In Robinson, this court remanded to the district court for a determination if, and when, a seizure occurred, U. S. v. Robinson, supra at 1215-17, and thus whether facts existed at that time to support reasonable suspicion. Id. at 1217. The court did not approve the drug courier’s profile as a basis for reasonable suspicion.

Moreover, the panel erroneously indicates that Sanford’s “unusually nervous behavior” is a factor distinct from, and thus additional to, the drug profile characteristics and attempts to “couple” nervousness with the profile as a basis for reasonable suspicion. 658 F.2d 347. “Unusual nervousness” is not an additional factor to be considered along with the drug courier’s profile to establish reasonable suspicion but is only a part of that profile.4 Ante, at 658 F.2d 347, n.3. The court, despite attempts to create something more, can cite only profile characteristics as a basis for this seizure. When a seizure has been upheld, it has always been because there was more than the “drug courier profile” as the basis for reasonable suspicion. To depart from that standard flies in the face of prior decisions of this Court.

This court’s unnecessary determination that reasonable suspicion sufficient to justify a Terry stop existed, which is unlikely to be scrutinized because of the existence of a correct basis for the decision (that there was no stop), is ill conceived, and regrettably engrafts erroneous but now binding precedent into the law in this circuit. Cf. U. S. v. Williams, 622 F.2d 830, 851 (5th Cir. 1980) (Rubin, J., specially concurring).
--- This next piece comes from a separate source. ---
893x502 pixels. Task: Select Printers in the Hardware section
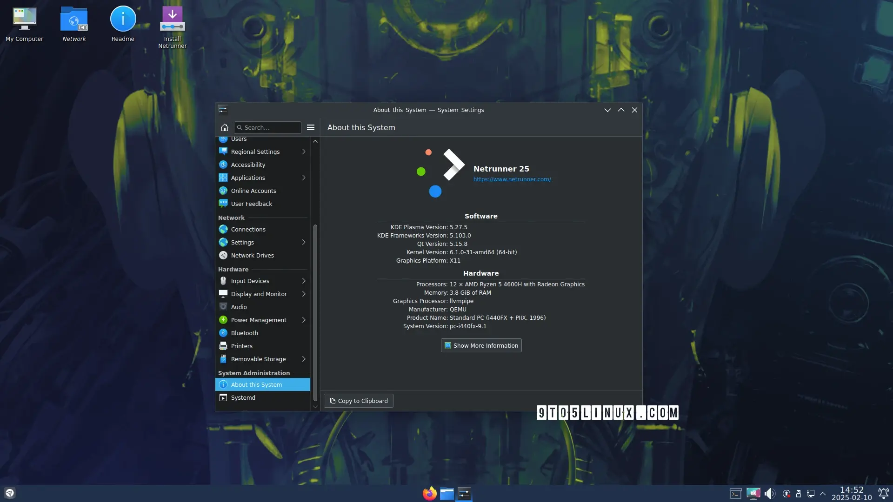tap(241, 346)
. These cases were consolidated on appeal. United States v. Berry, 636 F.2d 1075, petition for rehearing granted, 649 F.2d 385 (5th Cir. 1981). There were several issues addressed by the court in its initial decision, including whether the initial contacts between the DEA agent and Berry and Zabish were Terry stops, whether there was a subsequent seizure based on reasonable suspicion because of additional information obtained by the agent, and whether there had been evidentia.y errors in the exclusion and inclusion of evidence at trial. The court held that the initial contact was not a Terry stop, that the subsequent seizure was based on reasonable suspicion and that no evidentiary errors had been made. Additionally, the court refrained from addressing whether Berry and Zabish had consented to the search, having held that the seizure prior to the search was proper. Any of these holdings could, of course, be reconsidered en banc.

. The Court of Appeals for the Sixth Circuit has likewise determined that the “profile” does not constitute a basis for reasonable suspicion. United States v. Jefferson, 650 F.2d 854 (6th Cir. 1981).

, Judge Thomas Clark, reviewing U. S. v. Mendenhall, supra, in an “airport stop” case, indicated he thought that decision implicitly allowed the profile to be the basis of reasonable suspicion. United States v. Turner, 628 F.2d 461 (5th Cir. 1980). Mendenhall, however, was decided on two different rationales (Justices Rehnquist and Stewart finding that there was no seizure, while Justices Powell, Blackmun and Berger found a seizure based on reasonable suspicion). Thus Mendenhall is no precedent for the proposition alluded to in Turner. Nor was Turner cited by the panel here. See generally, U. S. v. Robinson, supra at 1215.

. Nervousness may, in fact, be “entirely consistent with innocent behavior, especially at an airport where a traveller may be anticipating a long-awaited rendevous with friends or family.” United States v. Andrews, 600 F.2d 563 (6th Cir. 1979).